Growing up, all I ever wanted was to be a mum - I wanted to be just like my mum. However, I was told at age 19 that I would not be able to have children. It was devastating news but nothing I could do about it.

So sorry that must have been so hard.

OP posts:
huffyhufferson · 23/04/2025 13:52

Aww thank you, @KimberleyClark. It was really difficult to process this news at the time, however, I realised as I got older that I was thankful that they had actually told me at that time. I had accepted this as the years went on, so I knew there was no chance of me being a mum. I hope this makes sense - I feel like I am waffling on!

KimberleyClark · 26/04/2025 09:04

huffyhufferson · 23/04/2025 13:52

Aww thank you, @KimberleyClark. It was really difficult to process this news at the time, however, I realised as I got older that I was thankful that they had actually told me at that time. I had accepted this as the years went on, so I knew there was no chance of me being a mum. I hope this makes sense - I feel like I am waffling on!

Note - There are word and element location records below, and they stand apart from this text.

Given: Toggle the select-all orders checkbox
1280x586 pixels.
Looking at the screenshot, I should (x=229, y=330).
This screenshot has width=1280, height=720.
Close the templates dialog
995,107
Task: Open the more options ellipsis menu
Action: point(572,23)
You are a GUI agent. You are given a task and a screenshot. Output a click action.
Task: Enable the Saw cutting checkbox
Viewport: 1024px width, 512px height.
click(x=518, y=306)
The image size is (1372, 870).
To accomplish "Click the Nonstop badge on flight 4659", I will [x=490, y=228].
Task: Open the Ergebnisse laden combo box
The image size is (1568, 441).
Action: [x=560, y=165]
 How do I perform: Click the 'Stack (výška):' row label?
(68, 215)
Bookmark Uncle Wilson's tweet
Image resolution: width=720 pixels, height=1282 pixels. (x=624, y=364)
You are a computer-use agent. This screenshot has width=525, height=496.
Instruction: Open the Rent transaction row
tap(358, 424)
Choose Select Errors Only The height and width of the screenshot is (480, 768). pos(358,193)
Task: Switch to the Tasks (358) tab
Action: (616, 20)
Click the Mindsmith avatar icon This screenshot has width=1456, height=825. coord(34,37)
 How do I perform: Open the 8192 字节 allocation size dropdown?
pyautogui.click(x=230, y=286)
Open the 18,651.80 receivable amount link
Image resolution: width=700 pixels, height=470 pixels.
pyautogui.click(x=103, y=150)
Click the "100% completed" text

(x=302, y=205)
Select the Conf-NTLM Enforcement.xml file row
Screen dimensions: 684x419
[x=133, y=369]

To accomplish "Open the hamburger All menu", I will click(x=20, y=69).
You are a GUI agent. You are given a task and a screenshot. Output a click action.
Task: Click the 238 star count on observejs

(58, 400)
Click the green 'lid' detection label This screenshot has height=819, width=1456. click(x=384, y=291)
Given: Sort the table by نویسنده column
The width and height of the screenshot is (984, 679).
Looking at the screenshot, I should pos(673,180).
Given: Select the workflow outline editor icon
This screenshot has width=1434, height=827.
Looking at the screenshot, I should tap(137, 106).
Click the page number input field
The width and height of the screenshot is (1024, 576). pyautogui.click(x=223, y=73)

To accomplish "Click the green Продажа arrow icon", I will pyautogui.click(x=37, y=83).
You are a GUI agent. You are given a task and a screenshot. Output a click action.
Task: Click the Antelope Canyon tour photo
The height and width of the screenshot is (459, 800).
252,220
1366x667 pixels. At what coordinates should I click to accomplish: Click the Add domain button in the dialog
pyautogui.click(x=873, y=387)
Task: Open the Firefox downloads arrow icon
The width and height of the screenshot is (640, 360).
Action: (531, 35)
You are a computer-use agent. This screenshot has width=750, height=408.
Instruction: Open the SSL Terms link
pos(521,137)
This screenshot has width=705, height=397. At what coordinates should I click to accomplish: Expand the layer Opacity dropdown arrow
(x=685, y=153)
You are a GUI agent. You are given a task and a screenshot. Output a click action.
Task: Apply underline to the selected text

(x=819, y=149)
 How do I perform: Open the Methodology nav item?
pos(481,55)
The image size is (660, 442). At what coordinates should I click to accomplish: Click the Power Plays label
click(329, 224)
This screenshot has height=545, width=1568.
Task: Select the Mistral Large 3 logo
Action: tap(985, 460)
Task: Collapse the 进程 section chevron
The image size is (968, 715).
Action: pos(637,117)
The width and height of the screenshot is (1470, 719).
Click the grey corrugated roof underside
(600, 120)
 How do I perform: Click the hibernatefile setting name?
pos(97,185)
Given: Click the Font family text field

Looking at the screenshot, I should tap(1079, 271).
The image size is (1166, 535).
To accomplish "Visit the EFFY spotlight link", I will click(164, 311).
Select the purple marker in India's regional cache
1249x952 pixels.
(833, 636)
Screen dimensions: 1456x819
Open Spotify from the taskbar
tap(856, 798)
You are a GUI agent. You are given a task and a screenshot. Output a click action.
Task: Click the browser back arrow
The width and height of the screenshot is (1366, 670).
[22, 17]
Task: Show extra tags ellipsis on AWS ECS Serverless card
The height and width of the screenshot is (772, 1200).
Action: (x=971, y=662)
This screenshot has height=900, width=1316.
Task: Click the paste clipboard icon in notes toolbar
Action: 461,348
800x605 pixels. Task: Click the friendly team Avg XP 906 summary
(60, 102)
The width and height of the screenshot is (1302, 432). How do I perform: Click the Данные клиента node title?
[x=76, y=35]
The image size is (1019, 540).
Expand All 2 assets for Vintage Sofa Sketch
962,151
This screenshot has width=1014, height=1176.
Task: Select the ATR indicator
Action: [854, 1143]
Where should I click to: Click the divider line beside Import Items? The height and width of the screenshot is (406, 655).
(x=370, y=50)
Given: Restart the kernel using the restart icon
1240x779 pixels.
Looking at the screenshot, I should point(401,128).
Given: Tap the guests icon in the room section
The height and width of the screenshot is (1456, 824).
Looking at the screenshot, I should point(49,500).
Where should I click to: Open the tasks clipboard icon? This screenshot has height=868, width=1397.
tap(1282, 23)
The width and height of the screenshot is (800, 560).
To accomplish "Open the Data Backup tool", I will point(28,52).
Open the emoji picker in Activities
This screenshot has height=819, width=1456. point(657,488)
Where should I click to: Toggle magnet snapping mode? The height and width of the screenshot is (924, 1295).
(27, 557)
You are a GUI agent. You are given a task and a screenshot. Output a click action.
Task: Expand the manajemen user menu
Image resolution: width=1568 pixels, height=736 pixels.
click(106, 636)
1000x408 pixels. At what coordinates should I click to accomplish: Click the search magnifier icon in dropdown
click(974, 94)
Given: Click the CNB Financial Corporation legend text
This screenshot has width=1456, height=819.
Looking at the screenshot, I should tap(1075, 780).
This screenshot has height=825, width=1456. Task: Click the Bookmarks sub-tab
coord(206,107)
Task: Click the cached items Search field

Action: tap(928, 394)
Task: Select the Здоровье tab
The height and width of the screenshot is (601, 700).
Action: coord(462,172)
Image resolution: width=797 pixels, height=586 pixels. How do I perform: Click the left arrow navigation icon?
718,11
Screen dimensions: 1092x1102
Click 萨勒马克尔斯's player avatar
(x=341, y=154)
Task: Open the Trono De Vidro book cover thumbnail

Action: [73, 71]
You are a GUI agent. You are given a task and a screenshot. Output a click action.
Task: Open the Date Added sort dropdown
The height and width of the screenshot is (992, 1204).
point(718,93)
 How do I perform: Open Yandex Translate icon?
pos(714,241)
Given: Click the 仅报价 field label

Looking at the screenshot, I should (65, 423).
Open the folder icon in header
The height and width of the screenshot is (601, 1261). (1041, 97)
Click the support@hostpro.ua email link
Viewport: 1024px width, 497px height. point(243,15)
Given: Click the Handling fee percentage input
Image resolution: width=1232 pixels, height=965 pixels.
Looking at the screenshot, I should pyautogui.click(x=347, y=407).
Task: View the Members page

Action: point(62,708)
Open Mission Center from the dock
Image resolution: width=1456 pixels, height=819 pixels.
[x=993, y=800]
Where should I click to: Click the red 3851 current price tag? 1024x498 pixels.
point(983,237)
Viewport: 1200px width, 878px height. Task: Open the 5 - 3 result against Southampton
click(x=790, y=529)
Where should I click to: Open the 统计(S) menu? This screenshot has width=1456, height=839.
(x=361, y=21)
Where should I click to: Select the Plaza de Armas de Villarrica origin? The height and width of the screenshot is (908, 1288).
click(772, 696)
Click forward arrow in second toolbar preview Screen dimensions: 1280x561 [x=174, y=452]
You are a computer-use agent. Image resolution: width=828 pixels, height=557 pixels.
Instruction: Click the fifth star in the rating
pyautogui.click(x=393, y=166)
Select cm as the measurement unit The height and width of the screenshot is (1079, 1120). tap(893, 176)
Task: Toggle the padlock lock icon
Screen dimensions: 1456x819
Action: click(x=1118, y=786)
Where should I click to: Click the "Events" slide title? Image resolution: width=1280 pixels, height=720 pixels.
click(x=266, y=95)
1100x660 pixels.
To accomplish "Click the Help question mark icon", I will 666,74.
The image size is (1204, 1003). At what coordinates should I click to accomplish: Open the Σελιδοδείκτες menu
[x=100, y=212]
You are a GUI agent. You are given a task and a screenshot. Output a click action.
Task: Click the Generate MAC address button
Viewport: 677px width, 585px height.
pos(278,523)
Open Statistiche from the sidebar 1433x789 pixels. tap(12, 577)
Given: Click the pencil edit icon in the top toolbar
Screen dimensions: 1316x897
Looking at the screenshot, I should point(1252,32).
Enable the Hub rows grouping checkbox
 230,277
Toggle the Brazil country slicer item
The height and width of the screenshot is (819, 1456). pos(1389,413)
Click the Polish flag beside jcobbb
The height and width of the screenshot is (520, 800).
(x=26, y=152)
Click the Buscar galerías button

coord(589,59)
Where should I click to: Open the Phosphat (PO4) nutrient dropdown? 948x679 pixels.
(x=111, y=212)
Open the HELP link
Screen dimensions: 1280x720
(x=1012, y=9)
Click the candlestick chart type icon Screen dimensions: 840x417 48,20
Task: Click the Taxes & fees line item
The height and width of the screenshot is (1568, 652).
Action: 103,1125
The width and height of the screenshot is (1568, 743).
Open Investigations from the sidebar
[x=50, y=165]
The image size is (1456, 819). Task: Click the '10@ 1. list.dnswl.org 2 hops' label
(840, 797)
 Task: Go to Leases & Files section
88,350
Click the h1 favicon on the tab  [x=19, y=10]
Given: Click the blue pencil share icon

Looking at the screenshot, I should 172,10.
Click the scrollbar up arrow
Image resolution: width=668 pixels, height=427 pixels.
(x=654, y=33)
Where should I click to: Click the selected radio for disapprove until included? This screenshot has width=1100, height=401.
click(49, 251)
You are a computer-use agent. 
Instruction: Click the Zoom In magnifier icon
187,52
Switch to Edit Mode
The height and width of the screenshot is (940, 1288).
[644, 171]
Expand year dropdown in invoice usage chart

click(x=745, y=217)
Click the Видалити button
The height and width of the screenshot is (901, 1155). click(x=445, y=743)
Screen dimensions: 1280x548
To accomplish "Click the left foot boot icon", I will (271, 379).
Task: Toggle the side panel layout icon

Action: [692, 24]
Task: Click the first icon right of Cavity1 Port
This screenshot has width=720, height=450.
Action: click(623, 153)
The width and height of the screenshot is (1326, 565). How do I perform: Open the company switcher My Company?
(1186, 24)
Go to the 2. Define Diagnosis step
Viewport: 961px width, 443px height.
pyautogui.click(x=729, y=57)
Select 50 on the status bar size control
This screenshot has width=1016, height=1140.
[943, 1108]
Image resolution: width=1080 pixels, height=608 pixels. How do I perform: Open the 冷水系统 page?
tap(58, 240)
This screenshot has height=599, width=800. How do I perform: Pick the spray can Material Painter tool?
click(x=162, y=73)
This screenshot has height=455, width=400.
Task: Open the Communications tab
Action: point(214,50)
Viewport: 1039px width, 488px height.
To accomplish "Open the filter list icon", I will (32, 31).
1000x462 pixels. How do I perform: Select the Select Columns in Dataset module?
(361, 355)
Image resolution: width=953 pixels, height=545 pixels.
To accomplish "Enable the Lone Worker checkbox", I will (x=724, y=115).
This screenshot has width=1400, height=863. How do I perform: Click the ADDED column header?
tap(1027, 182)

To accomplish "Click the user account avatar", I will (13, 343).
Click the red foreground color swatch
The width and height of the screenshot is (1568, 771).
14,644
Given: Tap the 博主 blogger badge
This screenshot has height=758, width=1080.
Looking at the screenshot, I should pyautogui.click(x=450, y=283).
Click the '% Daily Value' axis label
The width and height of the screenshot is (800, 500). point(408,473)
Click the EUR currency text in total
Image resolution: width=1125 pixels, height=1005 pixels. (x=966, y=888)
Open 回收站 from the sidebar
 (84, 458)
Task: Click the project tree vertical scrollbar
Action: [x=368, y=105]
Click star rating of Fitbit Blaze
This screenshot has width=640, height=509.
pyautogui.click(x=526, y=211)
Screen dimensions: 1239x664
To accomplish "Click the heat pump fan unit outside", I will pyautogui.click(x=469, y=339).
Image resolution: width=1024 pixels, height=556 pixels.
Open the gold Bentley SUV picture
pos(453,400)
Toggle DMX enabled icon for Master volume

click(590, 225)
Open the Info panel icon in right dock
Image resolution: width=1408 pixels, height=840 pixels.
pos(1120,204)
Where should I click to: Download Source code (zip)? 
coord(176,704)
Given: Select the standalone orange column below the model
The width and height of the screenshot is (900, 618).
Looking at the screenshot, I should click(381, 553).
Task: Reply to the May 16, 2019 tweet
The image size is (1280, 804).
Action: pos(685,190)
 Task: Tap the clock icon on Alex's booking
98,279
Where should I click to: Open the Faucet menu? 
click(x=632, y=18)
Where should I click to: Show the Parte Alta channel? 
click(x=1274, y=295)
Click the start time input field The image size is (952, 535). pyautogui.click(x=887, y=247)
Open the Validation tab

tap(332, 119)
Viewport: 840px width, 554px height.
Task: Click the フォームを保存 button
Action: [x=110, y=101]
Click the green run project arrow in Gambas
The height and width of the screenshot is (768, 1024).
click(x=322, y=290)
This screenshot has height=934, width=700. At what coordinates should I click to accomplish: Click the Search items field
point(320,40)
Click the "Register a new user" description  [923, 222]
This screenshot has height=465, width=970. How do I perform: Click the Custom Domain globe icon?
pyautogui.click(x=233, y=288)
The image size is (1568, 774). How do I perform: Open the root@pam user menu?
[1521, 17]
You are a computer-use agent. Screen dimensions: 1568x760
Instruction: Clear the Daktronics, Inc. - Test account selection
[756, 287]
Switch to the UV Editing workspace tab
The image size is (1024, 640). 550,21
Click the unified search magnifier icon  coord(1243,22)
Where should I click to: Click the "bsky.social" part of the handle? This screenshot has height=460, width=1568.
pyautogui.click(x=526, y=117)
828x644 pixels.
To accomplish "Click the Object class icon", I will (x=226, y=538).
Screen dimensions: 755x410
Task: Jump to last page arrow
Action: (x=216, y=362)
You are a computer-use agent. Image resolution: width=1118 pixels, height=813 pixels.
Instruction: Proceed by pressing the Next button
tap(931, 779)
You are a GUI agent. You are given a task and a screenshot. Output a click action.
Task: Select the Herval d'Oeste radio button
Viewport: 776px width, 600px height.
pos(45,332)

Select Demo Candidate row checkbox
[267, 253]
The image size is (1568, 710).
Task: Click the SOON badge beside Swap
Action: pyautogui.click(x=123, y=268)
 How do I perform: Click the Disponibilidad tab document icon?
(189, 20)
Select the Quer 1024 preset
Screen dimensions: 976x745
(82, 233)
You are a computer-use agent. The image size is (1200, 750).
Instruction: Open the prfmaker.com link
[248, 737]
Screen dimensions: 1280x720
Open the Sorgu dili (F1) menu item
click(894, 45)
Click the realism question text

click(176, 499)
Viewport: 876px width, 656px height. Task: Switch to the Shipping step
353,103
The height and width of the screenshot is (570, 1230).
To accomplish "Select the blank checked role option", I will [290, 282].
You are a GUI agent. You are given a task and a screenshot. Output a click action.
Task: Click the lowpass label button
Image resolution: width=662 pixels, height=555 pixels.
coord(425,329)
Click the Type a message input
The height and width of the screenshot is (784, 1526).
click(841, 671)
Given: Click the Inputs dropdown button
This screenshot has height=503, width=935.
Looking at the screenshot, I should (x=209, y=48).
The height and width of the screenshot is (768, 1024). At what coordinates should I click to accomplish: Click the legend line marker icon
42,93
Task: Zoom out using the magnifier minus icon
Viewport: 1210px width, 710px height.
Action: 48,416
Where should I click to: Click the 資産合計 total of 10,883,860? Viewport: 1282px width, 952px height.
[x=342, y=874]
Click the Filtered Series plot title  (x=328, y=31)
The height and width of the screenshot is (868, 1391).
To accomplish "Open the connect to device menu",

I understand what you mean. Being told at that age was devastating but on the other hand you were spared years of ever dwindling hope. My very best wishes to you.

OP posts:
huffyhufferson · 26/04/2025 09:12

You are exactly right @KimberleyClark. I was then able to accept this news and just carry on with my life. It must be horrific for a woman who desperately wants to be a mum and tries for years, to then be told 'you can't be a mum'! I just can't imagine how they cope with this. Take care. ❤️

Justkeepingplatesspinning · 11/05/2025 22:50

Similarly to @Alphabet1spaghetti2 I grew up in a community where girls left school at 16, either worked in a shop or did secretarial college then into an office job, then married and had babies.
I rebelled by daring to stay on to 6th form and then uni. As soon as I graduated, I married a nice (turned out to not be that nice!), 10 years older man from the church who my parents had pushed me onto. I assumed babies would happen and didn't really think much more beyond that. I worked full-time, building my career over a few years, no baby appeared. I then had a miscarriage and afterwards was given medical advice to not try for a baby. Cue husband exiting very rapidly to find a breeding mare.
So I don't know if I ever actively wanted a baby back then. I've always worked with children. Friends are starting to get grandchildren. I'm granny age to the kids who live by us so I've adopted them. I wish I'd had a baby but then I'd have had the issue of genetic problems and if I'd passed them on. It takes up A Lot Of Brain Space. I'm glad I didn't put that on some unsuspecting offspring, but at the same time I feel a huge loss and gap in my life that wasn't there 20 years ago.

Justkeepingplatesspinning · 11/05/2025 22:50

Apologies, that turned into an essay!

ToadRage · 10/06/2025 09:29

All through my teens and twenties I never imagined I wouldn't have kids, i never said 'if' I always said 'when'. Kids were just expected, my whole life was I want to get married and have kids, now it feels like i've stalled cos I'm married but kids aren't going to happen. I know I shouldn't but I can't help blaming my parents. If they had had me tested at 16 when my dad was tested I would have had a chance to put something in place or plan for this but now it's too late. I feel like i've already failed at life and I'm only 38. My husband is amazing and always said he is OK with not having kids.